Document section:

■ ■ ■ ■ ■

Managers and Research Directors have the highest average salaries, while Laboratory Technicians and Sales Representatives have the lowest.

In [None]:
plot_df=data.sort_values(by="Attrition")
fig=px.histogram(plot_df, x='MonthlyIncome', color='Attrition', 
                 opacity=0.8, histnorm='density', barmode='overlay', marginal='box',
                 color_discrete_map={'Yes': '#C02B34','No': '#CDBBA7'})
fig.update_layout(title_text='Distribution of Monthly Income by Attrition Status',
                  xaxis_title='Monthly Income, $', yaxis_title='Density',font_color='#28221D',
                  paper_bgcolor='#F4F2F0', plot_bgcolor='#F4F2F0', legend_traceorder='reversed')
fig.show()

The distribution of monthly income for both current and former employees is positively skewed and lower overall among staff who left. Former employees had a median monthly income more than $2,000 less than current employees.

■ ■ ■ ■ ■

Material supplied:
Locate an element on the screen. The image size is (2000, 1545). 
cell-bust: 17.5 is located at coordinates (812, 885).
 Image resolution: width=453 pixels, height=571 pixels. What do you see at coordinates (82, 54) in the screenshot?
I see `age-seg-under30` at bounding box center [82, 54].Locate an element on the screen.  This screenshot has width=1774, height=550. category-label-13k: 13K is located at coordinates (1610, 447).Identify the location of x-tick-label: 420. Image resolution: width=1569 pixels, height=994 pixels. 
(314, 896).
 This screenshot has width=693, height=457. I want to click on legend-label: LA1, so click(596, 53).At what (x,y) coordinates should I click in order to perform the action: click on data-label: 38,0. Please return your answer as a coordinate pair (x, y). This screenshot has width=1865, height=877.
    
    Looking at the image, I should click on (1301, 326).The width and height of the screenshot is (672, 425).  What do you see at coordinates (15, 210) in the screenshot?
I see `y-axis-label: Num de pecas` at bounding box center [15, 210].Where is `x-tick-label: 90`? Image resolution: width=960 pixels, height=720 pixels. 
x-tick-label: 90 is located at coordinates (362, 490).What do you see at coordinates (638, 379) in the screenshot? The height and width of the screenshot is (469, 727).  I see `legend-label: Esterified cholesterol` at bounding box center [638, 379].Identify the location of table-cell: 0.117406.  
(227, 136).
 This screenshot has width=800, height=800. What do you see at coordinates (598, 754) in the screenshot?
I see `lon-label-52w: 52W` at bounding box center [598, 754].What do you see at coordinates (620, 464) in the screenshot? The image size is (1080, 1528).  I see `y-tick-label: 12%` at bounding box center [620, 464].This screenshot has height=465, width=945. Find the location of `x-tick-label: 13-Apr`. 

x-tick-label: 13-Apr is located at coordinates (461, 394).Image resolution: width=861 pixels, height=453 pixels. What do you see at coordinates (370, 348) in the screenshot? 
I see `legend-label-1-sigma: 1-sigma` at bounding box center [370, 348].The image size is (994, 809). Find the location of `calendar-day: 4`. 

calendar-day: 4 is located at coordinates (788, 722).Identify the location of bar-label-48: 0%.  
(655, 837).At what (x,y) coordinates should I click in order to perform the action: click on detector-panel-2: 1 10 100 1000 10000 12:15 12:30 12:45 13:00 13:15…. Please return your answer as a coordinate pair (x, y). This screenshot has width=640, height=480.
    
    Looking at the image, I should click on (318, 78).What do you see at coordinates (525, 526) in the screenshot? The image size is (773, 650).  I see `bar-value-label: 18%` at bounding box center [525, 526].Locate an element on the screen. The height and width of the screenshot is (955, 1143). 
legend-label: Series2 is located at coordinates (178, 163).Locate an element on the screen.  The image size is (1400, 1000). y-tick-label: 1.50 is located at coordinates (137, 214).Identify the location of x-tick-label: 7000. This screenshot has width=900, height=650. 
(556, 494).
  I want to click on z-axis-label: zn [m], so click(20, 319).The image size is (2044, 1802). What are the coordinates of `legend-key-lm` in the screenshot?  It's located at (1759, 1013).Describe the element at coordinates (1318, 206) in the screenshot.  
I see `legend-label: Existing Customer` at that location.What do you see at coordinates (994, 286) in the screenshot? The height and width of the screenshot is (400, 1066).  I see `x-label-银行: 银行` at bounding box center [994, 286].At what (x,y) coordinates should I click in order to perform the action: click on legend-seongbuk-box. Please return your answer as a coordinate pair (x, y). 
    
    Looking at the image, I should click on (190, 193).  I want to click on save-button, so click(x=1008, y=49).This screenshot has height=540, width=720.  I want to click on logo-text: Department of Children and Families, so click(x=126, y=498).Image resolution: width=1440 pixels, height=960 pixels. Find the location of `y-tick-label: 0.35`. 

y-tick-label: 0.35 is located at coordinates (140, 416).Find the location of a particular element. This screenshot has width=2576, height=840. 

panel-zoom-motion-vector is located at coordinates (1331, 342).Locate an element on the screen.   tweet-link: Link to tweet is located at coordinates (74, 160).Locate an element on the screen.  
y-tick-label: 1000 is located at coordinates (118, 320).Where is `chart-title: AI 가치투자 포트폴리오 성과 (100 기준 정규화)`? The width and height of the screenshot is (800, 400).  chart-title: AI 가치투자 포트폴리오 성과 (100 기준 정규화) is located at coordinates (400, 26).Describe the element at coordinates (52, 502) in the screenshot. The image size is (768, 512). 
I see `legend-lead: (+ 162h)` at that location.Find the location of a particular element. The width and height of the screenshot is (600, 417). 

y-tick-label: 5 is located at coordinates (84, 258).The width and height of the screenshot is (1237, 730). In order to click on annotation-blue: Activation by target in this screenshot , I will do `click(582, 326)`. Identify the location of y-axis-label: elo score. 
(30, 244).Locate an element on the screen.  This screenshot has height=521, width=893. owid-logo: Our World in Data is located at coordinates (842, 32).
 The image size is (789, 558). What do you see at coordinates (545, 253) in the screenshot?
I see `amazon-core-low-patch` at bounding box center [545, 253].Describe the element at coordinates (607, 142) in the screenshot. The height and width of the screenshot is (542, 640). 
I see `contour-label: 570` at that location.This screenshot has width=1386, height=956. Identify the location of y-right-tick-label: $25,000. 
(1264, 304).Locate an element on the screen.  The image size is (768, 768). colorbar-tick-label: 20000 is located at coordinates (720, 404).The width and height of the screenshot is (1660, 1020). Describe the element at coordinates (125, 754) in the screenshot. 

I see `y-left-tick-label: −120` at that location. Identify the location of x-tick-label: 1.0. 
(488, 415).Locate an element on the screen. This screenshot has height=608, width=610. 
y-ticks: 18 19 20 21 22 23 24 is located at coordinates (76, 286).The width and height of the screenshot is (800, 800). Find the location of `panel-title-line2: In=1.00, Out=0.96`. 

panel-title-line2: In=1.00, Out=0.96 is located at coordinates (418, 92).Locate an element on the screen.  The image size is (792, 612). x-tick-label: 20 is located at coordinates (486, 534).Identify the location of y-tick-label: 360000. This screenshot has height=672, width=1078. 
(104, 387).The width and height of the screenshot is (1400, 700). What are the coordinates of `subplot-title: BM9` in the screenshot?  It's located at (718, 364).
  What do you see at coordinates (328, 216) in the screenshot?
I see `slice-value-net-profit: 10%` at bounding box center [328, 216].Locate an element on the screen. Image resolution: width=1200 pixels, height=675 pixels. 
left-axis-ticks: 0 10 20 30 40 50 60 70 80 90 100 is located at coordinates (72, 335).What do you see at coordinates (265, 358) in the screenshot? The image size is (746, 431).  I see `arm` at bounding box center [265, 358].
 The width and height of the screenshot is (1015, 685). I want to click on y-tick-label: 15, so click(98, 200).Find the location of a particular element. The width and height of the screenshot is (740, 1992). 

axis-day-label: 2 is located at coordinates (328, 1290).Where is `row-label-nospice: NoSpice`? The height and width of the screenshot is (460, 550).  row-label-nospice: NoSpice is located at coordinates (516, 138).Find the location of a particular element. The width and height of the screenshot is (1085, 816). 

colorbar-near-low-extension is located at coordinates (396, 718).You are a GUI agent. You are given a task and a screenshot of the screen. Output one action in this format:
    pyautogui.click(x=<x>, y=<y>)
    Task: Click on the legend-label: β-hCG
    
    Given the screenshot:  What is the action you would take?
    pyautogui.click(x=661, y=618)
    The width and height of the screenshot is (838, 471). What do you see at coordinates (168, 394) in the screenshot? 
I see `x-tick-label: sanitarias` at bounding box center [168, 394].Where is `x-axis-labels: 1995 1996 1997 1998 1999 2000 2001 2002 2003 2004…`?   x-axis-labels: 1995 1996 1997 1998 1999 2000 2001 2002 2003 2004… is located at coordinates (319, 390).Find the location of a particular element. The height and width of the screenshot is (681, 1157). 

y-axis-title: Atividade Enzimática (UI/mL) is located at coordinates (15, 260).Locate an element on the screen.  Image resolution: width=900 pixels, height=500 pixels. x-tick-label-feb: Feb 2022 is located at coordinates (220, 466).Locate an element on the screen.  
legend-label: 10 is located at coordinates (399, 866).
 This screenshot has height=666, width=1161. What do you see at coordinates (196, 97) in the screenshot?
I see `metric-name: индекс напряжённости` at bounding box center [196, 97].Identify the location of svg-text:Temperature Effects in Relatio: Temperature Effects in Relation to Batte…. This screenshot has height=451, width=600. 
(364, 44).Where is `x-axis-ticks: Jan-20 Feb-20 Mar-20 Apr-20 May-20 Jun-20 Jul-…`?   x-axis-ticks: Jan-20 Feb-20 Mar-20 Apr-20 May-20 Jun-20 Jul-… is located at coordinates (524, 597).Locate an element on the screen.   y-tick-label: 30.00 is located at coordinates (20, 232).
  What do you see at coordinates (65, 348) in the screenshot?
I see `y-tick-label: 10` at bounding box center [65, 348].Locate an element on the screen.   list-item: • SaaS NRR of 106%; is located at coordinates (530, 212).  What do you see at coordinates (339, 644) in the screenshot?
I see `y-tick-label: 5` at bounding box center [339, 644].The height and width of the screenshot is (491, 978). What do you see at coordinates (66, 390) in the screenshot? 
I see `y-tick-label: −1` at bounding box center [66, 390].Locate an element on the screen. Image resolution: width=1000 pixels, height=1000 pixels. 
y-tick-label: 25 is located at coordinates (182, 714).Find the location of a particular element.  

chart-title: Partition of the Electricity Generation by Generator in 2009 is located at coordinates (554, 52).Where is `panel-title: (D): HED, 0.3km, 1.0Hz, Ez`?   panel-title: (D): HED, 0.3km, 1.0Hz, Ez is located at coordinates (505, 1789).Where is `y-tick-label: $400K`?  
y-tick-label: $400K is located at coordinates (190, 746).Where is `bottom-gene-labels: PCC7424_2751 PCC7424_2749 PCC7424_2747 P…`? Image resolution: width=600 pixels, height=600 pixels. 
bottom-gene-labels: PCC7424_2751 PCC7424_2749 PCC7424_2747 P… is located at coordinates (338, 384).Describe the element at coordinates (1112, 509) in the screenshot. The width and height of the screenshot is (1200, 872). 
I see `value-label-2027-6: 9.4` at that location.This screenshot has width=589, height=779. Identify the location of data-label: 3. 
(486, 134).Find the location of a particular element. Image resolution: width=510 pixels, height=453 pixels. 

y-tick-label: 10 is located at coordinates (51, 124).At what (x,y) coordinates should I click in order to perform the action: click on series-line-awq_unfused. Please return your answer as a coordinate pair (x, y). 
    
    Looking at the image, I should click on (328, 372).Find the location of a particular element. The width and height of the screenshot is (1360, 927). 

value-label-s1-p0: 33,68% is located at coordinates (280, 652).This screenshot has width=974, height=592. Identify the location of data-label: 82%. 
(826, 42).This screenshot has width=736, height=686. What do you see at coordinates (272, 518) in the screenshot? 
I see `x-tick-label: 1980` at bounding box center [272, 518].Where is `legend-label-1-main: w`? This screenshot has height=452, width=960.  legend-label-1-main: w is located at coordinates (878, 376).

■ ■ ■ ■ ■

Job:
Continue the employee attrition analysis, starting right after its last sentence.

Result for this task:
In [None]:
fig=go.Figure()
colors=['#214D5C','#91ABB4']
for i, j in enumerate(data['Gender'].unique()):
    df_plot=data[data['Gender']==j]
    fig.add_trace(go.Box(x=df_plot['WorkLifeBalance'], y=df_plot['MonthlyIncome'],
                         notched=True, line=dict(color=colors[i]),name=j))
fig.update_layout(title='Distribution of Monthly Income by Work Life Balance',
                  xaxis_title='Work Life Balance', boxmode='group', font_color='#28221D',
                  xaxis = dict(tickmode = 'array', tickvals = [1, 2, 3, 4],
                               ticktext = ['Poor', 'Fair', 'Good', 'Excellent']),
                  paper_bgcolor='#F4F2F0', plot_bgcolor='#F4F2F0')
fig.show()

Women with the lowest-rated work life balance have the highest median salary out of all of the groups at $5,400/month.

In [None]:
plot_df = data.copy()
plot_df['JobLevel'] = pd.Categorical(
    plot_df['JobLevel']).rename_categories( 
    ['Entry level', 'Mid level', 'Senior', 'Lead', 'Executive'])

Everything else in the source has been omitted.